Configuring X.509 client certificate authentication with i2 Analyze

You can enable your deployment to use X.509 client certificate authentication. After successful configuration, users can log in to i2 Analyze with client certificates instead of user names and passwords.

After you configure client certificate authentication, a user does not need to enter a user name and password separately. Each certificate is associated with a single user in the user registry to enable authentication. Anyone that has access to a client certificate can log in to i2 Analyze as the user associated with that certificate without entering a password.

To enable a user to log in using a client certificate, the client certificate must be installed in the user's personal certificate store on the workstation they are using to access i2 Analyze. After the client certificate is installed in the personal certificate store, the user can use the certificate to log in to i2 Analyze through Analyst's Notebook Premium.

When a user connects using Analyst's Notebook Premium, the user chooses the certificate to use to log in when they open a connection to the Information Store.

Intended audience

In the production deployment process, you might first configure client certificate authentication in the configuration or pre-production environments. As you move to a production deployment, you must replicate any configuration changes in any new deployments.

This information is intended for readers who are familiar with managing key databases and certificates, user authentication mechanisms, and the i2 Analyze toolkit.

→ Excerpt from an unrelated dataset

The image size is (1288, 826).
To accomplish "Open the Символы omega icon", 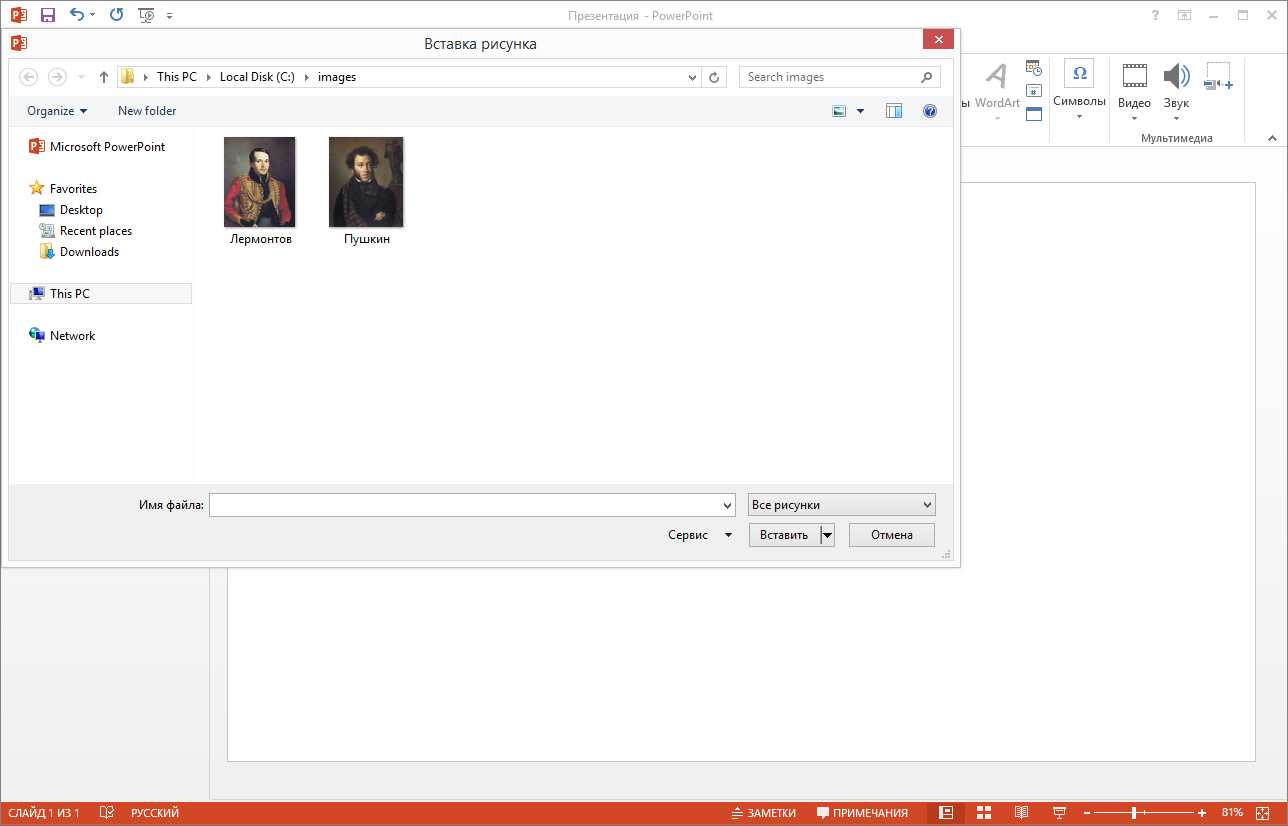I will click(x=1079, y=74).
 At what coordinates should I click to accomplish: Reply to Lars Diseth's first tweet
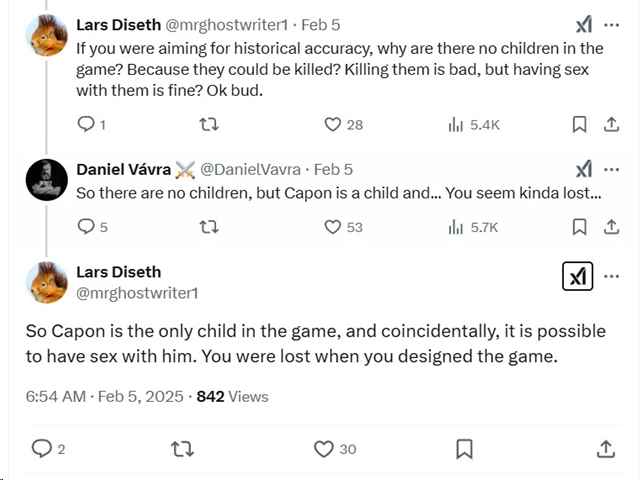[86, 124]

The starting point for configuring client certificate authentication is a deployment of i2 Analyze that is configured to use Secure Sockets Layer on connections to the HTTP Server, and between the HTTP Server and Liberty. For more information about configuring Secure Sockets Layer on connections to the HTTP Server, see Configuring Secure Sockets Layer with i2 Analyze.

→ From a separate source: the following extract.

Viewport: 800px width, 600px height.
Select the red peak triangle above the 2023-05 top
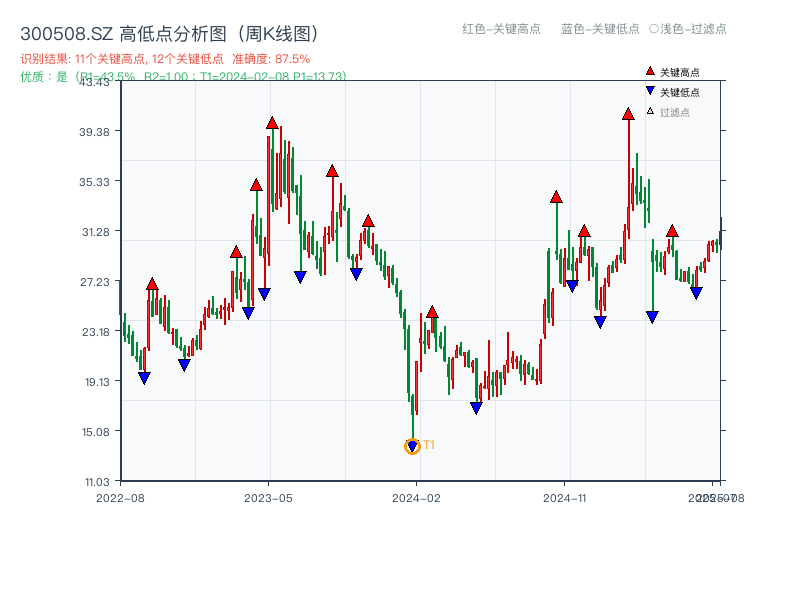point(272,122)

Attention: i2 takes reasonable steps to verify the suitability of i2® Analyze for internet deployment. However, it does not address lower-level issues such as guarding networks against penetration, securing accounts, protecting against brute force attacks, configuring firewalls to avoid DoS or DDoS attacks, and the like. For your deployment of i2 Analyze, follow industry-standard practices and recommendations for protection of your systems. i2 accepts no liability for the consequences of such attacks on your systems. This information is not intended to provide instructions for managing key databases or certificates.